WORK ORDER: Below are the records; copy each line in them that holds the word "computer".

MATERIALS PROVIDED:
· · · · · · ·

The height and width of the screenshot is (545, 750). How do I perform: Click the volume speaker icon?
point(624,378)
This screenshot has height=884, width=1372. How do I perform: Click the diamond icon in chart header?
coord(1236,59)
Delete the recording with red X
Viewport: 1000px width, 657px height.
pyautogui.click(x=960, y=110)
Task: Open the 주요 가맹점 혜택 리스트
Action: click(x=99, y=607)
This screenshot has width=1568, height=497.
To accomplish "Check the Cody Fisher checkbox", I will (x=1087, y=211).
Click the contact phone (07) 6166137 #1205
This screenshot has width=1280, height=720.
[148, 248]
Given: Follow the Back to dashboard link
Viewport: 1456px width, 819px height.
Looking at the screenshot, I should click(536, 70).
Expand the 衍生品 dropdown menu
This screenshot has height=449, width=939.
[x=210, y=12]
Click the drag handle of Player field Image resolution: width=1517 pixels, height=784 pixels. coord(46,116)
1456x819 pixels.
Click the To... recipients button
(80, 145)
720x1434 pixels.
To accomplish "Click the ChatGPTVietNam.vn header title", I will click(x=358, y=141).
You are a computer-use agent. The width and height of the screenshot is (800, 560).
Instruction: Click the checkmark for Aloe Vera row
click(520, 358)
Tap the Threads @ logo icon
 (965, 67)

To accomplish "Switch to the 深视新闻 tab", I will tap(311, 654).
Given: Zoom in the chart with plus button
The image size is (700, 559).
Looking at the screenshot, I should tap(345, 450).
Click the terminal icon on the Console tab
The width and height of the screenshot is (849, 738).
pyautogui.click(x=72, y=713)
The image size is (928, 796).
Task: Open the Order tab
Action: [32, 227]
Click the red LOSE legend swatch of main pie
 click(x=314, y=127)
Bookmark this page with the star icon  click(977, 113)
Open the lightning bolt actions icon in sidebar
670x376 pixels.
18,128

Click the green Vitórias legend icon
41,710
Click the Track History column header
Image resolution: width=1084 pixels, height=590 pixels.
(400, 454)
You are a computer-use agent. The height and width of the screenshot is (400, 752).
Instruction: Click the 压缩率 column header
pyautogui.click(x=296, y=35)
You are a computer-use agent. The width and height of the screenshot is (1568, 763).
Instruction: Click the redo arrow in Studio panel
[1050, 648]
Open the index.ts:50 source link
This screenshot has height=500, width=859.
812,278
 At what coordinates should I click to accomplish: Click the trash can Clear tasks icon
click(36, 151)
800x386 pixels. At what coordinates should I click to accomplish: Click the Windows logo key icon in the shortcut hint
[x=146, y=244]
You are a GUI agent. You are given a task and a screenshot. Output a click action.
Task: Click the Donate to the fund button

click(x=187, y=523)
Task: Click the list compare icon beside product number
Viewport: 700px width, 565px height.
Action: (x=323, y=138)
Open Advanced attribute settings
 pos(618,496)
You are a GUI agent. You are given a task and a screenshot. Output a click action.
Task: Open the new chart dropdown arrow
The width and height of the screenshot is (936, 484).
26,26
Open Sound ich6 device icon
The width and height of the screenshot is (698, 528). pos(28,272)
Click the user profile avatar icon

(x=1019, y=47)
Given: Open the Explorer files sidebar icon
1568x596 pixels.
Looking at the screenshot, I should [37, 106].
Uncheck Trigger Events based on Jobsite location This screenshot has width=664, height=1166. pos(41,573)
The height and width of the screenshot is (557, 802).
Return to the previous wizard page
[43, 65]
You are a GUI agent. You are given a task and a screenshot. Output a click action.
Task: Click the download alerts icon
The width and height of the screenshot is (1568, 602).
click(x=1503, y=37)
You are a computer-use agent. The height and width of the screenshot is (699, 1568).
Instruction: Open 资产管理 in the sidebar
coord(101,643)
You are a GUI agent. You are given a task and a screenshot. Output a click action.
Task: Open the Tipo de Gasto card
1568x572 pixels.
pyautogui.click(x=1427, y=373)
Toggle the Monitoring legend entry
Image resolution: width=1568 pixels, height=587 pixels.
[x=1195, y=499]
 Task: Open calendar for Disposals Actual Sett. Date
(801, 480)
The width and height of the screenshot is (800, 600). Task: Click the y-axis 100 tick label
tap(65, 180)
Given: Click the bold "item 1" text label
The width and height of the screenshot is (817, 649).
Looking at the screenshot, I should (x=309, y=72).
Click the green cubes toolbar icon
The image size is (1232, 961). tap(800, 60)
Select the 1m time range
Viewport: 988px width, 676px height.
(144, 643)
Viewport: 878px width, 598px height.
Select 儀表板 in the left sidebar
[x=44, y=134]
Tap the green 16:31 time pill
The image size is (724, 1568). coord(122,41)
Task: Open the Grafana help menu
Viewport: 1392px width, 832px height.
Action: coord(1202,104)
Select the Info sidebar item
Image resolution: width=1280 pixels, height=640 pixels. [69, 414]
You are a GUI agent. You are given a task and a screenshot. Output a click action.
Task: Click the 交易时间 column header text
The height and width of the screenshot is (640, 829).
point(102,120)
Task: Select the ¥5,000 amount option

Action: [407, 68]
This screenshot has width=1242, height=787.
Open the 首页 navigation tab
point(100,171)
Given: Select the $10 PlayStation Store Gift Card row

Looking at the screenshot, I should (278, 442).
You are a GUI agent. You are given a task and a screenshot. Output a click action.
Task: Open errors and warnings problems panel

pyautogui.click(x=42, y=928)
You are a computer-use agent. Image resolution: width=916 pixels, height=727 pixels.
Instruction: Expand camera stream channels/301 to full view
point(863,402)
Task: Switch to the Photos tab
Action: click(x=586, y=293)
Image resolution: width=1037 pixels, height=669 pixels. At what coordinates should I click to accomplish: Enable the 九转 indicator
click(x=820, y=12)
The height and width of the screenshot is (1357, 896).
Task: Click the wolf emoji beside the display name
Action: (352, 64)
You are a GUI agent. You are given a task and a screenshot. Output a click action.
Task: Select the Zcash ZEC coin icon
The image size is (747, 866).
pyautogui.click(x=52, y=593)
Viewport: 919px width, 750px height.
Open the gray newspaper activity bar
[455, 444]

· · · · · · ·

TASK RESULT:
You are a computer-use agent. The width and height of the screenshot is (800, 560).
You are a computer-use agent. The height and width of the screenshot is (400, 752).
You are a computer-use agent. The width and height of the screenshot is (1568, 763).
You are a computer-use agent. The height and width of the screenshot is (699, 1568).
You are a computer-use agent. Image resolution: width=916 pixels, height=727 pixels.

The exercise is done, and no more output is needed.